▸ DIRECTIVE A:
Decide whether each statement below agrees with the email marketing article, and answer yes or no for each, quoting the deciding words of the article exactly.
(i) The article calls list hygiene an important part of any email strategy.
(ii) The Salesforce article quoted in the text warns that emailing an unqualified list could lead to fines.
(iii) The article is dated April 22nd, 2015.
▸ DIRECTIVE B: According to the email marketing article, what happens to your email reputation when many of your addresses are undeliverable or people mark you as spam?
▸ DIRECTIVE C: Carry on the email marketing article from its last sentence.

▸ TEXT SHOWN:
★ ★ ★ ★ ★ ★ ★
Email Marketing: 6 steps to re-engaging subscribers and cleaning your list database

April 22nd, 2016

With spring now upon us, are you ready to “spring clean” your email lists?

It’s a hard task to take on. No one likes to see their list decline. However, list hygiene is an important part of any email strategy.

List-cleaning-graphic

“Blasting your emails to an unqualified list could result in account suspensions from your email platform, penalties, or even fines, not to mention dismal marketing results,” according to the Salesforce article “How to Keep Your Email Lists Sparkling Clean.”

If many of your email addresses are undeliverable or people are marking you as spam, your email reputation suffers. You could be causing yourself to be flagged as spam in your customer’s inboxes — and that won’t get your campaigns very far.

To get your list back to a healthy state and stay that way, we’ve outline six steps for your team to take.
★ ★ ★ ★ ★ ★ ★
▸ SUPPLIED DATA:

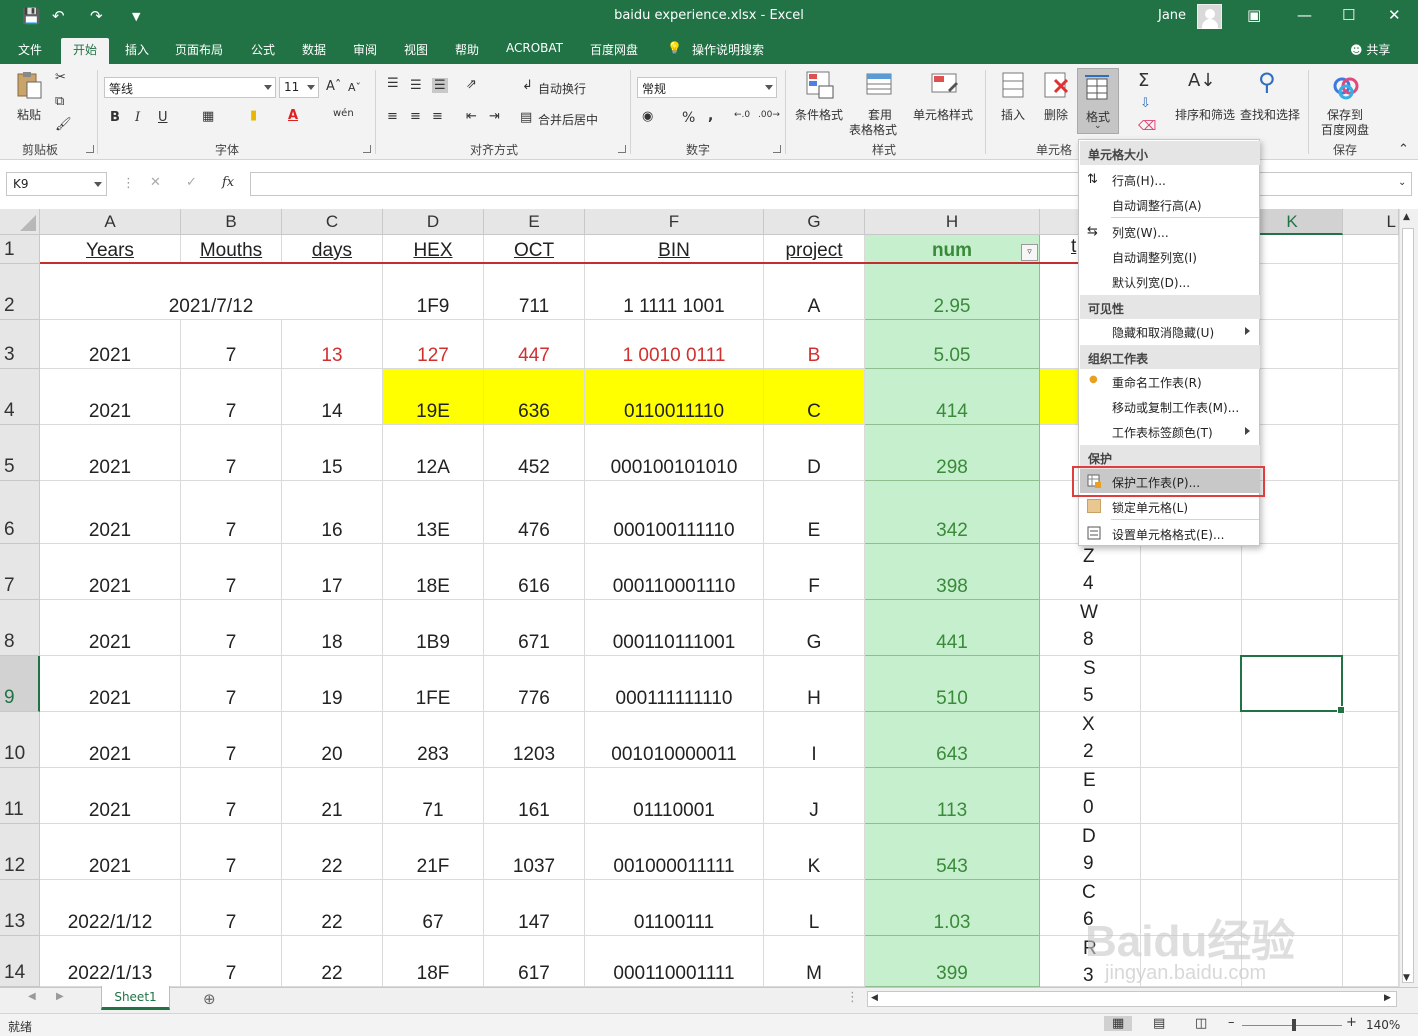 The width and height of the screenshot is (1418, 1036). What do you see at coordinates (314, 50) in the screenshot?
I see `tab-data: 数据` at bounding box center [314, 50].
★ ★ ★ ★ ★ ★ ★
▸ YOUR RESPONSE A:
(i) Yes: "However, list hygiene is an important part of any email strategy."
(ii) Yes: "Blasting your emails to an unqualified list could result in account suspensions from your email platform, penalties, or even fines"
(iii) No: "April 22nd, 2016"

▸ YOUR RESPONSE B: Your email reputation suffers.

▸ YOUR RESPONSE C:
Step #1. Delete fake, role-based and misspelled email addresses

To start your email spring cleaning, examine your list for the addresses you won’t hope to win-back. This includes those that don’t actually make it to someone (and probably never have).

For various reasons, consumers don’t always provide the correct information online. As an initial step into cleaning your list, you’ll want to delete all the bogus email addresses. These could include emails like:

  • test@gmail.com
  • 123@company.com
  • asdf@asdf.com (This address even has a fake website to go with it.)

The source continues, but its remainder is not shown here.